§ **EXERCISE DETAILS**
Output nothing but the lines from the one holding "Privacy Policy (121, 2038)" to the end of the listing. Reproduce them exactly, without the pictures.

- - -

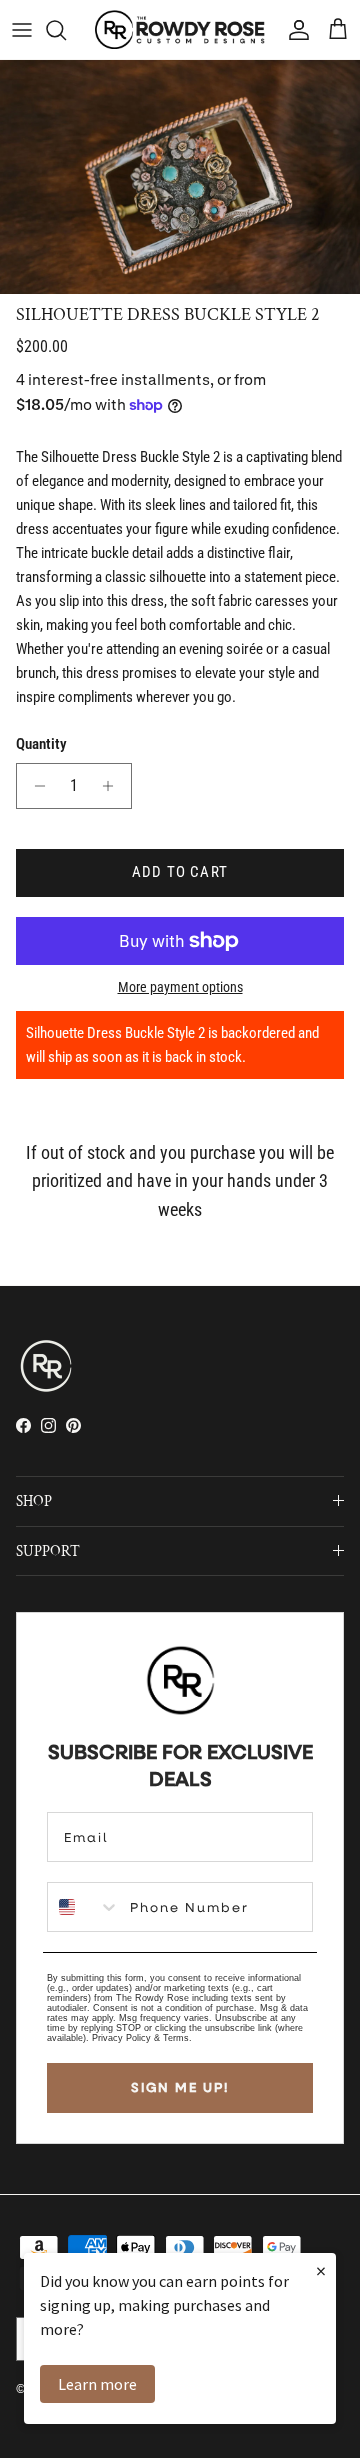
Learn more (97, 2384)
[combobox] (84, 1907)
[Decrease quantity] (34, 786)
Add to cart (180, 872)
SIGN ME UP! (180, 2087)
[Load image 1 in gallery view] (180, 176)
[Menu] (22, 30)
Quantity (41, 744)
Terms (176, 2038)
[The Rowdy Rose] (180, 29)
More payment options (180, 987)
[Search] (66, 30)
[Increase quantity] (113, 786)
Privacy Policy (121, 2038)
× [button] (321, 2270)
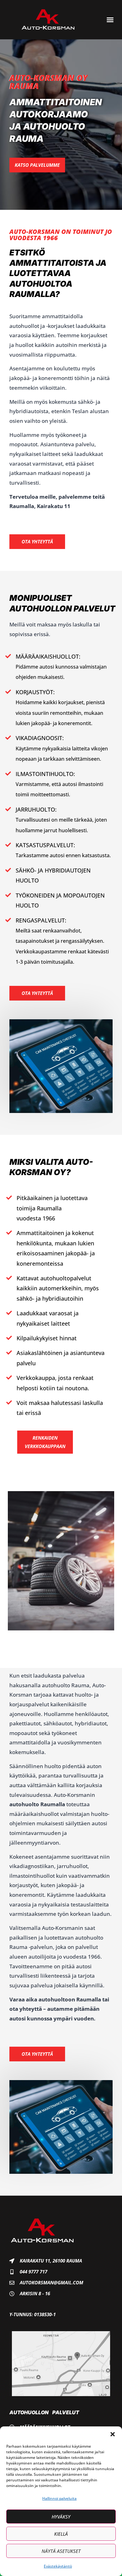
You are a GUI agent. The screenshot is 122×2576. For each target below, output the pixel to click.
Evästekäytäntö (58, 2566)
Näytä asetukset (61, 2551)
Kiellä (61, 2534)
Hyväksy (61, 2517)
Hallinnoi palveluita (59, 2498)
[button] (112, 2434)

- - -

§ **EXERCISE RESULT**
Privacy Policy (121, 2038)
× [button] (321, 2270)
You are a GUI agent. The screenshot is 122×2576. For each target below, output the pixel to click.
Evästekäytäntö (58, 2566)
Näytä asetukset (61, 2551)
Kiellä (61, 2534)
Hyväksy (61, 2517)
Hallinnoi palveluita (59, 2498)
[button] (112, 2434)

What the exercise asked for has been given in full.